▸ Exercise aim: Could you repeat the records below exactly, without the pictures?
=== Data for processing ===
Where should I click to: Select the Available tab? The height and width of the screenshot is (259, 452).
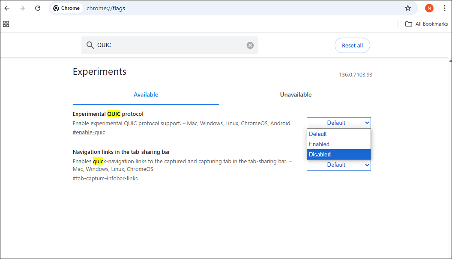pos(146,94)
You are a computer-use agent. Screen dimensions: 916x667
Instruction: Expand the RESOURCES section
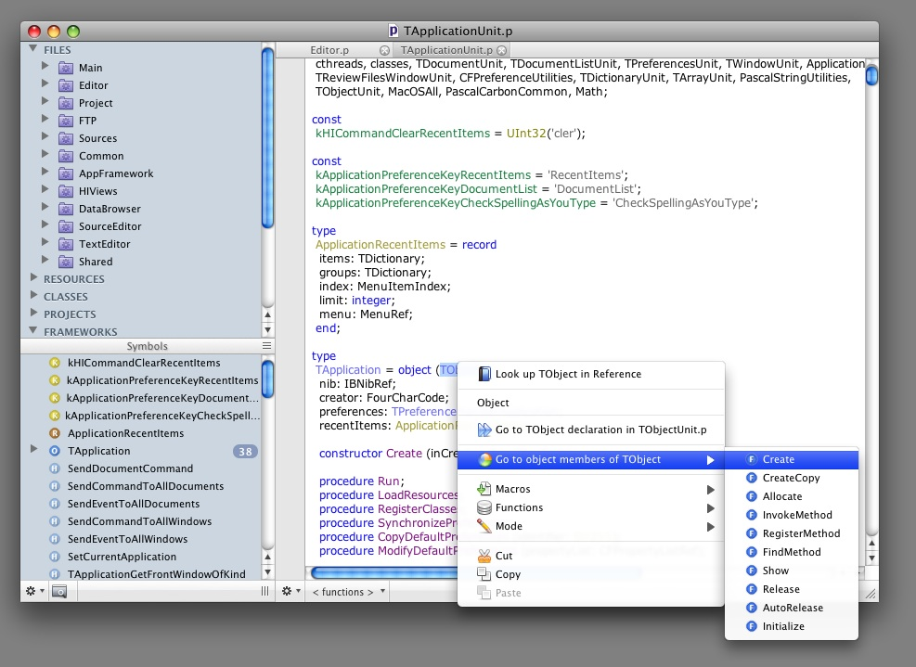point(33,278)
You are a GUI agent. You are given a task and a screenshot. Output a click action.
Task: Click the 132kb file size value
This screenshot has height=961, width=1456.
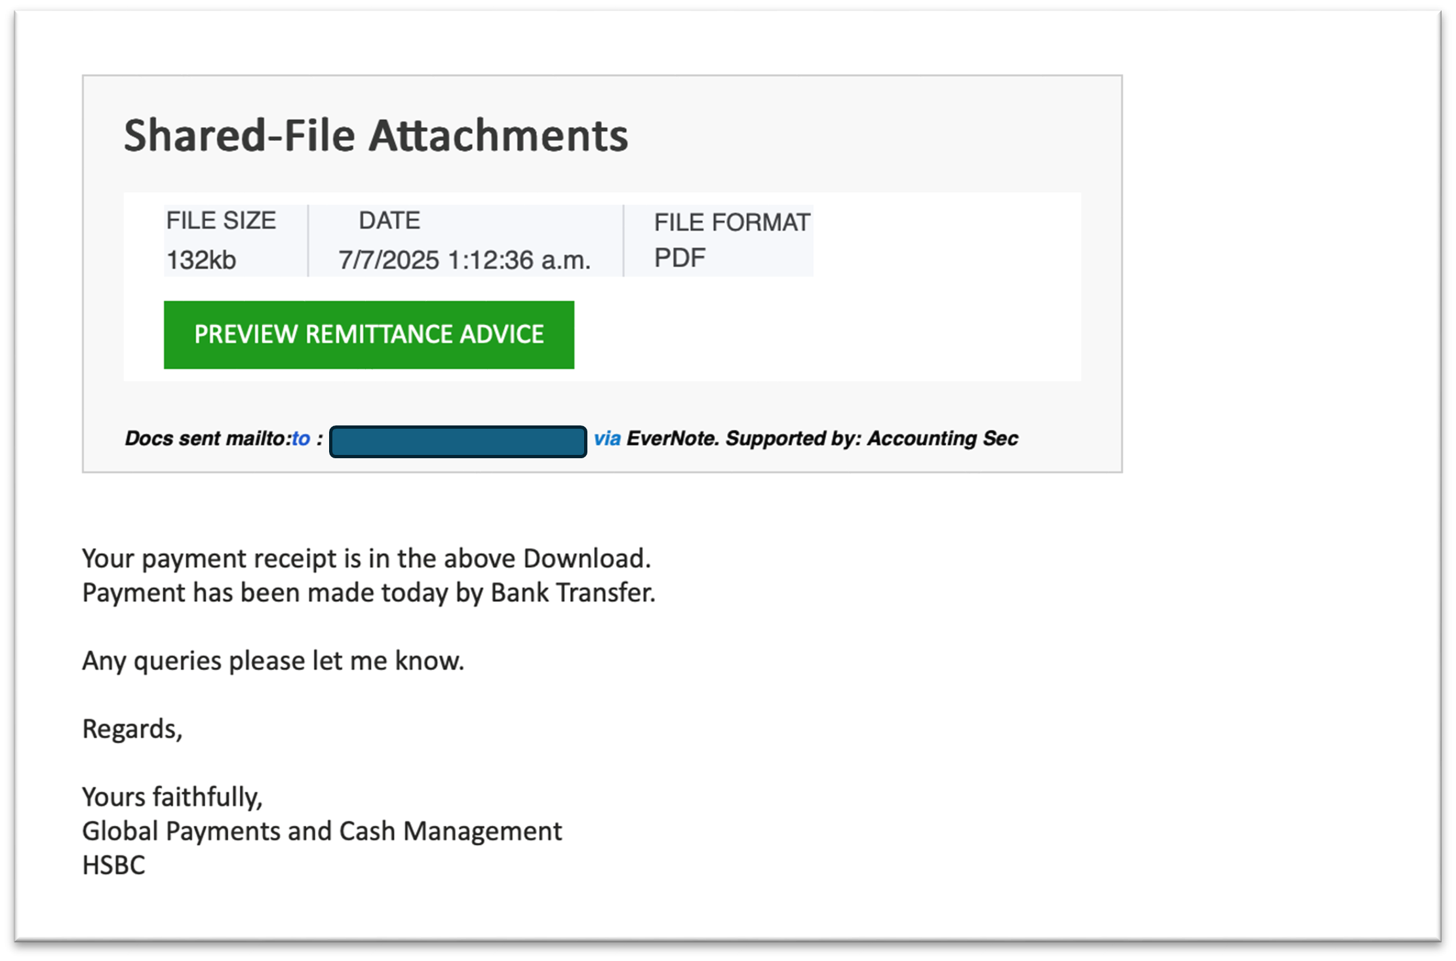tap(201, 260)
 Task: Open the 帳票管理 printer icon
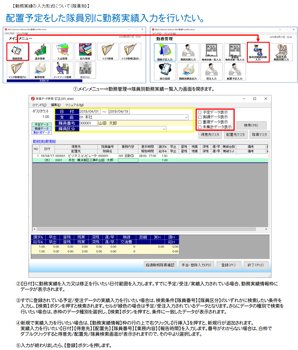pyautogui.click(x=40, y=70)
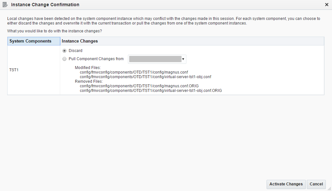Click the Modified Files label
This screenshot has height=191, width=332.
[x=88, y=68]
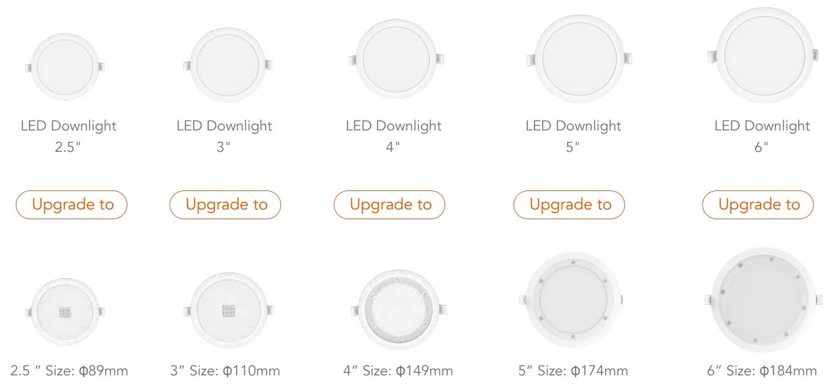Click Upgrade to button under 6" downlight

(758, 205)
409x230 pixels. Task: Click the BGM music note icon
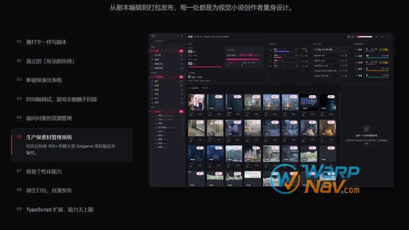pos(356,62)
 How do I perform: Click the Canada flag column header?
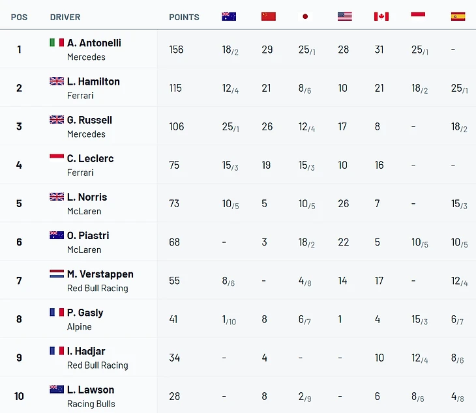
===
▸ Solution to this problem:
Where should I click to: Select the Available tab? The height and width of the screenshot is (259, 452).
pos(146,94)
You are a computer-use agent. Screen dimensions: 916x667
Instruction: Expand the RESOURCES section
point(33,278)
You are a GUI agent. You are given a task and a screenshot. Output a click action.
Task: Click the 132kb file size value
This screenshot has height=961, width=1456.
tap(201, 260)
 Task: Open the 帳票管理 printer icon
pyautogui.click(x=40, y=70)
Click the Modified Files label
This screenshot has height=191, width=332.
[x=88, y=68]
Click Upgrade to button under 6" downlight

(758, 205)
409x230 pixels. Task: Click the BGM music note icon
pos(356,62)
 How do I perform: Click the Canada flag column header?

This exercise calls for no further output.